Yahya Hassan adopts Knausgård’s idea of freeing the self from the image of others, but in his case, this is a more complex endeavour since it does not only concern his family and friends, but all those who infringe upon his individual rights by imposing a community identity on him. This becomes obvious in the first poem entitled ‘CHILDHOOD’. The poem provides us with insight into the physical and symbolic violence that Hassan has experienced since his early childhood (Hassan, 2013, p. 3). It starts with a harrowing description of five children waiting in a row for their father to beat them. We see their tears and how they wet themselves out of fear and pain, we hear how the cane strikes their hands or, if they withdraw these, other parts of their bodies: ‘A BLOW A CRY A NUMBER 30 OR 40 OR SOMETIMES 50’.

=== Listed entries ===
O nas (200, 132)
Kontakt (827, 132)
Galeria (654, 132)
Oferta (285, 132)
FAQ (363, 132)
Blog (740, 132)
==
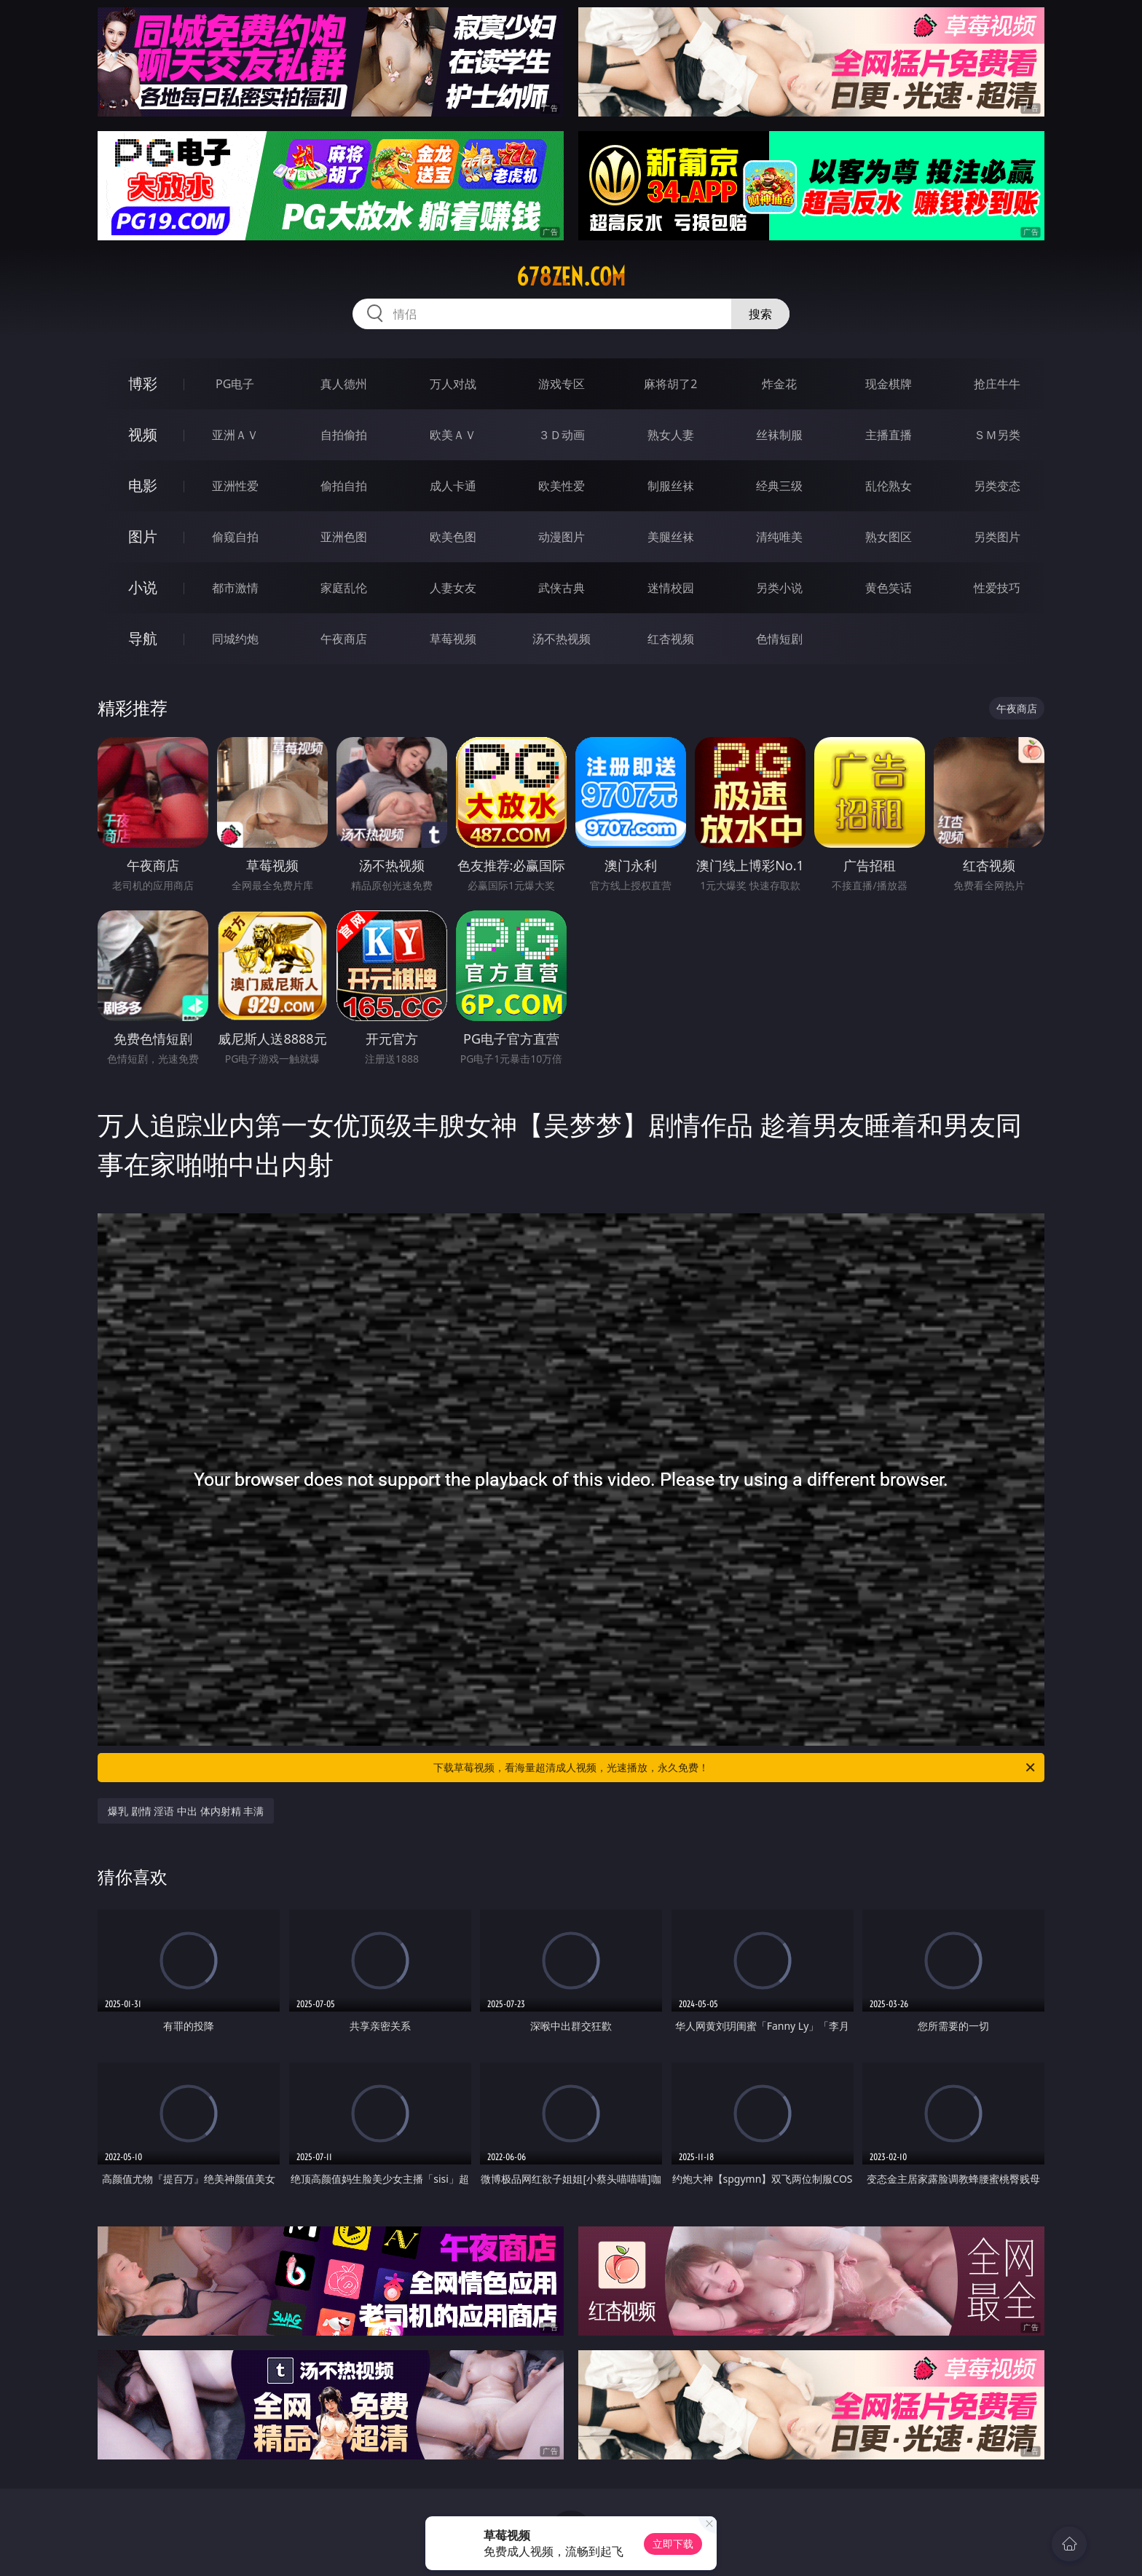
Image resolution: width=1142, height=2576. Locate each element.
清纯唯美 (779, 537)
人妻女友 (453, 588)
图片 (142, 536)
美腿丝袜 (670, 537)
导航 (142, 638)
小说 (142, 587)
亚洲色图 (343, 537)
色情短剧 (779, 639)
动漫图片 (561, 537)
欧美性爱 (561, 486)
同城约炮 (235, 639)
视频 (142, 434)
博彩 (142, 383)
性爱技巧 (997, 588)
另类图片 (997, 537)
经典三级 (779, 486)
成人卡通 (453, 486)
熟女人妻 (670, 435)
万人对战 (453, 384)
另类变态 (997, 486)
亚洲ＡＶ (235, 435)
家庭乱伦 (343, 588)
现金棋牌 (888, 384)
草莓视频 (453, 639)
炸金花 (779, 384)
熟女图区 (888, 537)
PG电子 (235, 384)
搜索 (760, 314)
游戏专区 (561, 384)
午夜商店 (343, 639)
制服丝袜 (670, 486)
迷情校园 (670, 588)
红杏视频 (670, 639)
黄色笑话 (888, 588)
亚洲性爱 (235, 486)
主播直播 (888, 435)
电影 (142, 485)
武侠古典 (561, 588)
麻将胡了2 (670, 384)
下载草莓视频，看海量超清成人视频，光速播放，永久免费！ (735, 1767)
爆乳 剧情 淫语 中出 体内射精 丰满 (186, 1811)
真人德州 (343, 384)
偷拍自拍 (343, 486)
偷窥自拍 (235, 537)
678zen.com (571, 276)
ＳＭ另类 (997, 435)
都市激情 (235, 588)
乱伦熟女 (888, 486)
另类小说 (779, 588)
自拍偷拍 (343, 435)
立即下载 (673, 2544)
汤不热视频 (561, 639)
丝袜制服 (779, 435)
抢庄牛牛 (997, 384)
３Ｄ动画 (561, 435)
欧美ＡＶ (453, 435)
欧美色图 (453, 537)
==
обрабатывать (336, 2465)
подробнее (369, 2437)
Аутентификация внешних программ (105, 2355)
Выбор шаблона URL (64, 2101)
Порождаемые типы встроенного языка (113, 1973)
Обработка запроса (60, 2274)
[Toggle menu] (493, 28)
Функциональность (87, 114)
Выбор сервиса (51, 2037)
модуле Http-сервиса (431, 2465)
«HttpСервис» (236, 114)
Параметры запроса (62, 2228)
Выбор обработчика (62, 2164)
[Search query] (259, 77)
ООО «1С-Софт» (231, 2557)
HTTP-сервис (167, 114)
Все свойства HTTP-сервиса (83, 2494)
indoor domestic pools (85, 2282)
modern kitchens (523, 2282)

=== Stated task 1 ===
Take everything from "Yahya Hassan adopts" down to "OR SOMETIMES 50’." in the passage on Yahya Hassan and substitute "disturbing" for "harrowing".
=== Stated task 2 ===
According to the passage on Yahya Hassan, what is the title of the first poem?
=== Stated task 3 ===
Decide whether each statement agrees with the passage on Yahya Hassan. Give yes or no, quoting the words that decide it.
(a) In Hassan's case, freeing the self concerns only his family and friends.
(b) The five children in the poem wait in a row for their father to beat them.
(c) The cane strikes only the children's hands.
The listing has no connection to the passage on Yahya Hassan.

=== Full output 1 ===
Yahya Hassan adopts Knausgård’s idea of freeing the self from the image of others, but in his case, this is a more complex endeavour since it does not only concern his family and friends, but all those who infringe upon his individual rights by imposing a community identity on him. This becomes obvious in the first poem entitled ‘CHILDHOOD’. The poem provides us with insight into the physical and symbolic violence that Hassan has experienced since his early childhood (Hassan, 2013, p. 3). It starts with a disturbing description of five children waiting in a row for their father to beat them. We see their tears and how they wet themselves out of fear and pain, we hear how the cane strikes their hands or, if they withdraw these, other parts of their bodies: ‘A BLOW A CRY A NUMBER 30 OR 40 OR SOMETIMES 50’.

=== Full output 2 ===
'CHILDHOOD'

=== Full output 3 ===
(a) No: "it does not only concern his family and friends, but all those who infringe upon his individual rights"
(b) Yes: "five children waiting in a row for their father to beat them"
(c) No: "the cane strikes their hands or, if they withdraw these, other parts of their bodies"